El biogás se forma de manera natural cuando la materia orgánica —estiércol, restos de alimentos, lodos de depuradora o residuos agroindustriales— se descompone en ausencia de oxígeno. Este proceso, llamado digestión anaerobia, está dirigido por comunidades de microorganismos que transforman la biomasa en una mezcla de gases: principalmente metano (CH₄) y dióxido de carbono (CO₂). Para convertir ese biogás en una energía realmente útil, se purifica mediante un proceso llamado upgrading, donde se eliminan el CO₂, el vapor de agua y otras impurezas. El resultado es biometano: un gas químicamente idéntico al gas natural.

Esta equivalencia química es clave para entender por qué el biometano es tan valioso. Al ser indistinguible del gas natural, puede inyectarse directamente en las redes existentes, usarse en las calderas domésticas, en industrias que requieren altas temperaturas o como combustible de vehículos. No requiere nuevas infraestructuras, ni tecnologías exóticas, ni adaptaciones costosas; simplemente sustituye molécula por molécula a un combustible fósil con una ventaja decisiva: su origen es renovable.

El biometano es un gas que se considera neutro en carbono, la razón es que no añade CO₂ nuevo a la atmósfera. La explicación es sencilla: el biometano procede de materia orgánica como restos de alimentos, estiércol, residuos agrícolas, lodos… Toda esa biomasa obtuvo su carbono del CO₂ del aire, que las plantas fijaron mediante fotosíntesis. Cuando el biometano se quema, libera ese mismo CO₂ que la planta absorbió previamente, por eso no produce emisiones netas de CO₂.

Además, el biometano ayuda a reducir las emisiones de metano, un gas con un potencial de calentamiento global unas 28 veces mayor que el CO₂. En la naturaleza, cuando los residuos orgánicos se descomponen sin control —en vertederos, balsas de purines o montones de estiércol— liberan metano a la atmósfera. Capturarlo y transformarlo en biometano evita que se libere a la atmósfera y lo convierte en energía útil.

Pero el biogás no solo es energía, es también agricultura regenerativa. Tras la digestión anaerobia queda un subproducto llamado digestato, un fertilizante orgánico estable que devuelve nutrientes al suelo: nitrógeno, fósforo y potasio en formas que las plantas pueden asimilar. Esta es la economía circular en su máxima expresión: residuos que se transforman en energía y que a su vez regeneran la capacidad fértil de los suelos.

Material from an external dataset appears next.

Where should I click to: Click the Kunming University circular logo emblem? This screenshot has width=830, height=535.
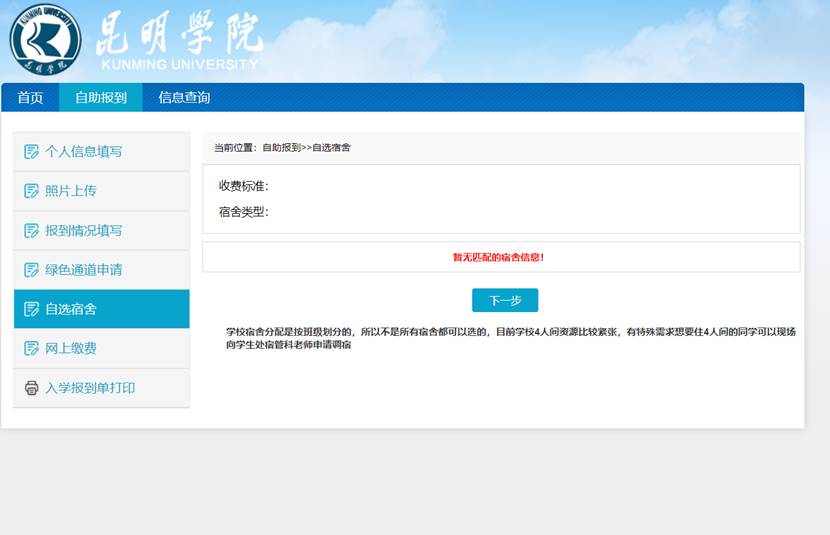[x=45, y=40]
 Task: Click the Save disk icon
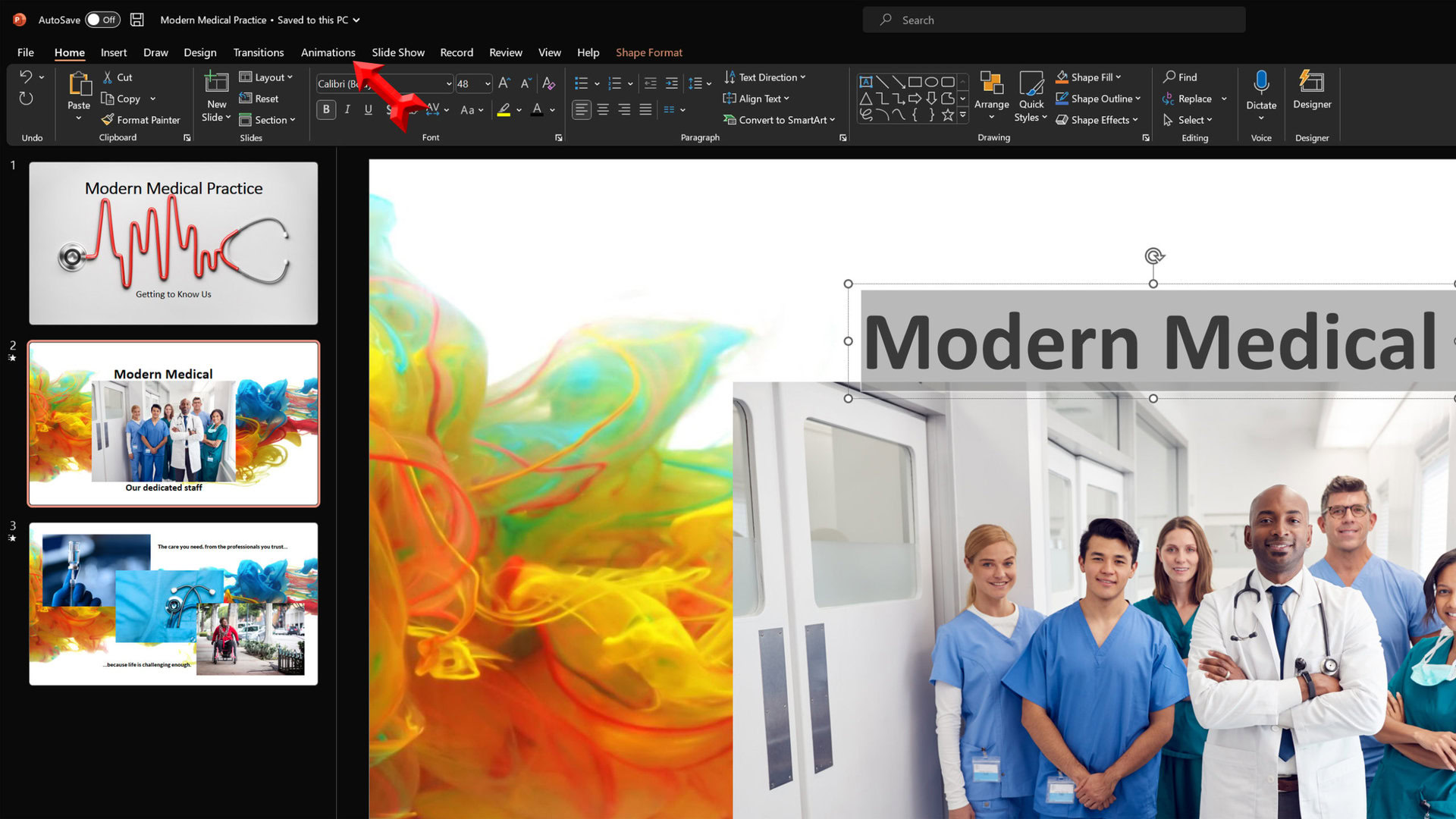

Sin embargo, alrededor del biogás circulan numerosos bulos. El primero y quizá más extendido afirma que estas plantas "contaminan más que lo que ahorran". La evidencia científica demuestra exactamente lo contrario: cada metro cúbico de biometano sustituye un metro cúbico de gas fósil y cada kilo de metano capturado evita un potente gas de efecto invernadero que habría llegado a la atmósfera. Otro mito habitual es que las plantas de biogás "queman basura". En realidad, no queman nada: fermentan biomasa. La combustión ocurre al final, cuando el biometano se usa como energía, igual que se haría con gas natural.

También es frecuente escuchar que estas instalaciones generan olores, plagas o molestias insalvables. Eso es confundirlas con vertederos o instalaciones obsoletas. En una planta moderna, la materia orgánica entra en un digestor cerrado y hermético; el control de olores forma parte de la ingeniería básica del sistema. En muchos casos, la presencia de una planta de biogás reduce significativamente los olores que generaba la gestión tradicional de purines en abierto.

Otro bulo recurrente asegura que el biogás compite con la alimentación porque "se destinan cultivos a producir gas". En España esto está prohibido: el biogás se produce a partir de residuos y subproductos, no de cultivos alimentarios.

¿Por qué, entonces, una tecnología con consenso científico genera tantas dudas sociales? La respuesta no está en la química, sino en la comunicación. Vivimos un tiempo marcado por lo que se conoce como Efecto Frankenstein: la sensación de que la tecnología traerá más problemas que soluciones. Este clima de sospecha, alimentado por malas experiencias históricas, titulares alarmistas y un déficit grave de cultura científica, facilita que cualquier nueva infraestructura —aunque sea sostenible— se perciba como una amenaza.

Por eso la divulgación rigurosa es tan importante. No basta con que una tecnología sea sostenible: tiene que parecerlo, y para ello necesitamos información clara, verdadera y proporcional. El biogás es una herramienta poderosa para avanzar hacia la neutralidad climática. Captura un gas que de otro modo escaparían a la atmósfera, genera energía renovable sin exigir nuevas infraestructuras y devuelve nutrientes al suelo. Comunicar estas evidencias con honestidad y claridad no solo ayuda a combatir bulos: también contribuye a reconstruir la confianza en un futuro donde la ciencia no es motivo de miedo, sino una fuente de soluciones y de optimismo sensato.